Mommy Chronicles

A funny look at motherhood and the mayhem it causes.

January 07, 2002

Lucy the Reckless

I think Lucy has a death wish. I’ve made this observation based on her new hobby, which involves sitting and standing in dangerous places.

Here’s a common scenario: The arthritic and kindly dog is lounging on the floor, so Lucy decides the thing to do is stand on the dog’s hips. This makes the arthritic dog sigh pathetically and scrabble to her feet, knocking Lucy to the floor.

Lucy also really enjoys standing on the chair at my little desk. This is an antique folding wooden chair, one my Dad found when he moved to his first house in 1966. It was already an antique at that time, an orphan left to decay inside the termite-infested shack where he and my mom first lived.

The shack was built in 1908, so I am assuming the chair was born around that time. Like other things born in 1908, the chair is no longer sturdy on its legs. I have it because it’s old and weird looking, and I like old and weird-looking things. Except for Joan Rivers.

But back to Lucy. Lucy likes to stand on this chair, which bobs and creaks like a dinghy in stormy waters. This is fun for her, and clearly worth the effort she makes to get into the chair — an effort which involves folding herself over the seat, arching her back, tucking her legs underneath her stomach, then finally making her way to her feet while the entire chair buckles and shudders beneath her.

It is not fun for me. Over and over ahead in the filmstrip of my mind, I see the chair tip, fold and devour Lucy with its ancient and splintery jaws. She fell off of it once, and for several days afterward had a quarter-sized bruise on her forehead. This bruise corresponds directly with the portion of the brain that cues children to go to sleep at night, which, I think, is why Lucy has lately been waking up at 10:30, ready for hide-and-go-seek.

“HIDE!” she says, lifting her blanket and inviting me inside.

“SHHH!” she says, sticking her index finger in front of her lips, and then, because of her great enthusiasm, up her nose. “SHHH.”

After this, because she likes to hide with the dog, she calls out “MEAT! MEAT!” (Lucy cannot yet say Misty.) And then the dog comes and spooks the cats, who start fighting, and no one gets any sleep.

All of this because Lucy likes to take her life into her own hands and stand on wobbly chairs.

And that’s not all. She also likes to stand on the dining room table, sometimes during meals. To do this, she flops herself over the chair, pulls herself up, then flops on the table and pulls once more. This morning she got on the table and grabbed the spoon out of my very hand and started eating my cereal.

Now, I know I should be able to figure out a way I can keep Lucy off the dining room table, and I should also be able to figure out a way I can keep my own spoon in my hand. She’s only seventeen months old, after all. I’m almost certainly stronger and smarter. It does not bode well for when she is seventeen years old, and is my physical and intellectual superior.

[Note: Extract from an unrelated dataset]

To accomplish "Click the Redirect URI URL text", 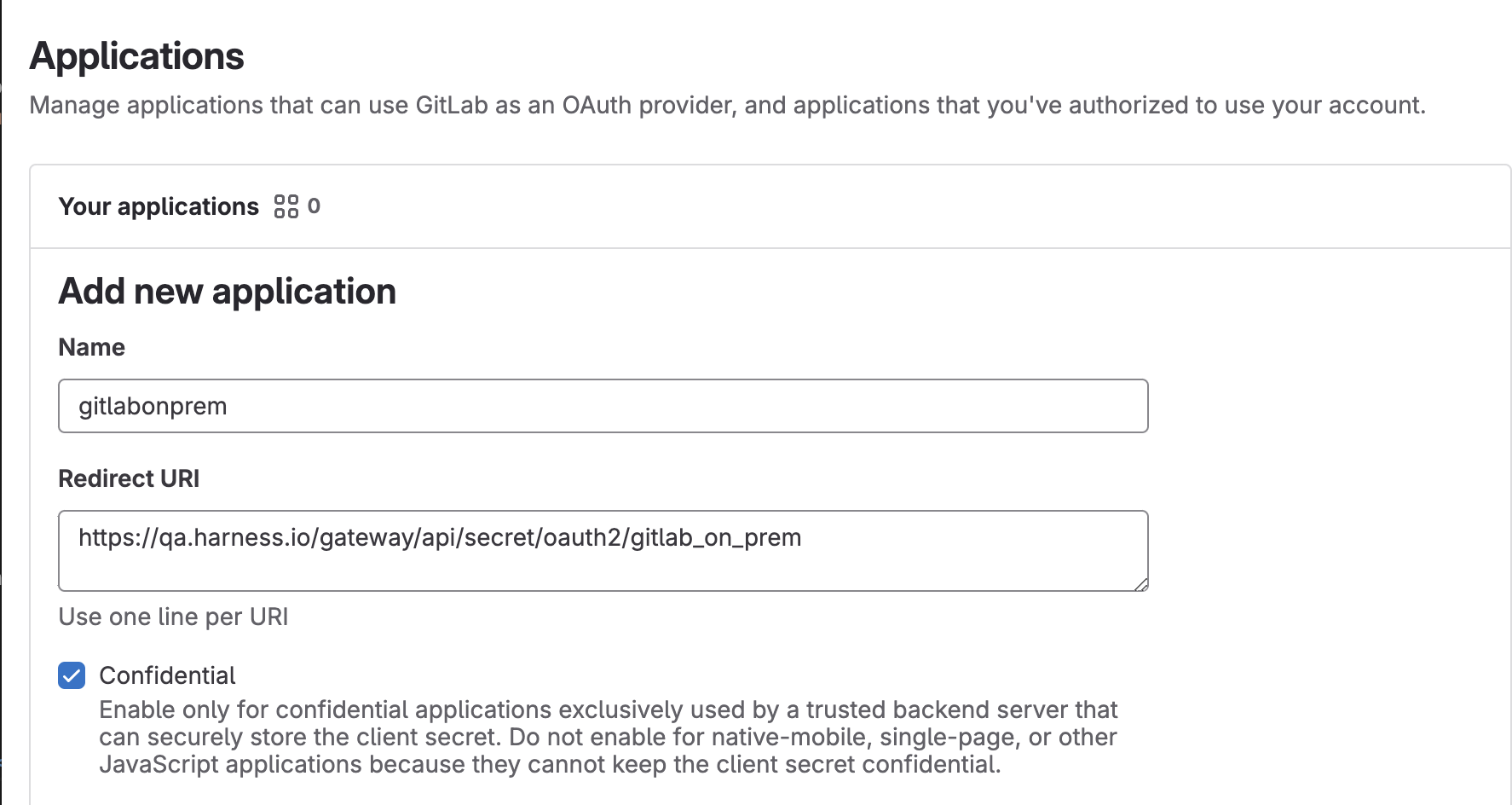I will point(440,537).
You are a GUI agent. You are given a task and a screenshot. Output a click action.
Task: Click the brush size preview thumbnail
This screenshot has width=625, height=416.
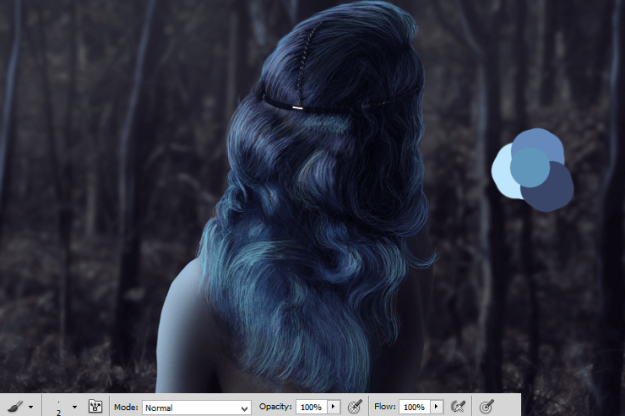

But I can’t do it, even now. Even when I take my spoon back and put her on the floor, she gets up on the table again and does a little dance, a dance that looks strangely smug and supercilious. No matter how many times I remove her from the table, she just gets up again until I give up and put her in the family room.

Now, I suppose I could put all the chairs into the basement. But I see chairs in all the other houses and apartments I go to. Somehow, people are managing to have both children and chairs without catastrophic results.

And, even if I did put all the dining room and desk chairs in the basement, Lucy still likes sitting on the arms of the family room furniture. This might be the worst habit of all. The chairs are squishy and rounded, and she likes to balance on them, holding her arms out and feet up while she leans back, challenging the gaping maw of gravity to swallow her whole. She thinks it’s hilarious, the hideous little beast.

Just yesterday, as she was doing it, I put on my meanest face and said in my very sternest voice, “LUCY JANE BERLIANT, get DOWN from there. It’s DANGEROUS. You could FALL and split your head like a MELON.”

All Lucy did was look at me, wave her hand by wiggling one finger at a time, and giggle. Where did she learn that smarty pants little wave? I don’t wave like that. Adam doesn’t wave like that. How did she know that’s the wave you use when you’re flagrantly disobeying an authority figure?

I have no idea. I do know one thing, however. Her death-wish hobby is giving me and Adam heart attacks. If she keeps this up, I’m gonna kill her.